> **What the exercise asks**
Please reproduce the lines from the line with "Task: Open three-dot menu on Блумберг post" to the line with "Looking at the screenshot, I should point(35,13)." word for word, both of those lines included.

> **Items**
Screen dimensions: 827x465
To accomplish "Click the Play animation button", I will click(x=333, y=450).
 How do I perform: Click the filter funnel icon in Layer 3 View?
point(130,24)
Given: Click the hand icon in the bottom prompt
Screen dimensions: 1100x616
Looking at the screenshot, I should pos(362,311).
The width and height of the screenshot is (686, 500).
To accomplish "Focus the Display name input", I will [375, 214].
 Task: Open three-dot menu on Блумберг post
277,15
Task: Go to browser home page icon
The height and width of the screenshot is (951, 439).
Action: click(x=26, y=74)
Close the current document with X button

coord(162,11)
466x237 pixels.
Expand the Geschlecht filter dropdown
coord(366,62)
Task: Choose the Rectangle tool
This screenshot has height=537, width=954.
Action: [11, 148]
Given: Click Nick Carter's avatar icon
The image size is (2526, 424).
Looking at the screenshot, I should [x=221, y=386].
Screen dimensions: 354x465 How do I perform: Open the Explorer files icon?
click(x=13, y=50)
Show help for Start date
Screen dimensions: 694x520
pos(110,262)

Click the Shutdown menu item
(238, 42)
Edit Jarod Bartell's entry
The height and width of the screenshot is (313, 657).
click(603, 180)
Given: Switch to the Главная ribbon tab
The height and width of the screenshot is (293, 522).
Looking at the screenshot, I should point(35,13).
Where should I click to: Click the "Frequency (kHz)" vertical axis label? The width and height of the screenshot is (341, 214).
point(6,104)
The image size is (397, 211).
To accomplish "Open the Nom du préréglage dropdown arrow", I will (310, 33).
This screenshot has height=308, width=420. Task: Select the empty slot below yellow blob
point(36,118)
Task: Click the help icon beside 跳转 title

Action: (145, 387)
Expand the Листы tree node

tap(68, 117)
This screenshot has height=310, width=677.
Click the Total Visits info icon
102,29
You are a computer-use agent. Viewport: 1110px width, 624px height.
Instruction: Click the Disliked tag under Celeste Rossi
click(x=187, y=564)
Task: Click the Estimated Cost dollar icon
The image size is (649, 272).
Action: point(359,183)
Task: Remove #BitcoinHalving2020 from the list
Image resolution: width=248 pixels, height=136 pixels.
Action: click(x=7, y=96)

> **Task output**
 Task: Open three-dot menu on Блумберг post
277,15
Task: Go to browser home page icon
The height and width of the screenshot is (951, 439).
Action: click(x=26, y=74)
Close the current document with X button

coord(162,11)
466x237 pixels.
Expand the Geschlecht filter dropdown
coord(366,62)
Task: Choose the Rectangle tool
This screenshot has height=537, width=954.
Action: [11, 148]
Given: Click Nick Carter's avatar icon
The image size is (2526, 424).
Looking at the screenshot, I should [x=221, y=386].
Screen dimensions: 354x465 How do I perform: Open the Explorer files icon?
click(x=13, y=50)
Show help for Start date
Screen dimensions: 694x520
pos(110,262)

Click the Shutdown menu item
(238, 42)
Edit Jarod Bartell's entry
The height and width of the screenshot is (313, 657).
click(603, 180)
Given: Switch to the Главная ribbon tab
The height and width of the screenshot is (293, 522).
Looking at the screenshot, I should point(35,13).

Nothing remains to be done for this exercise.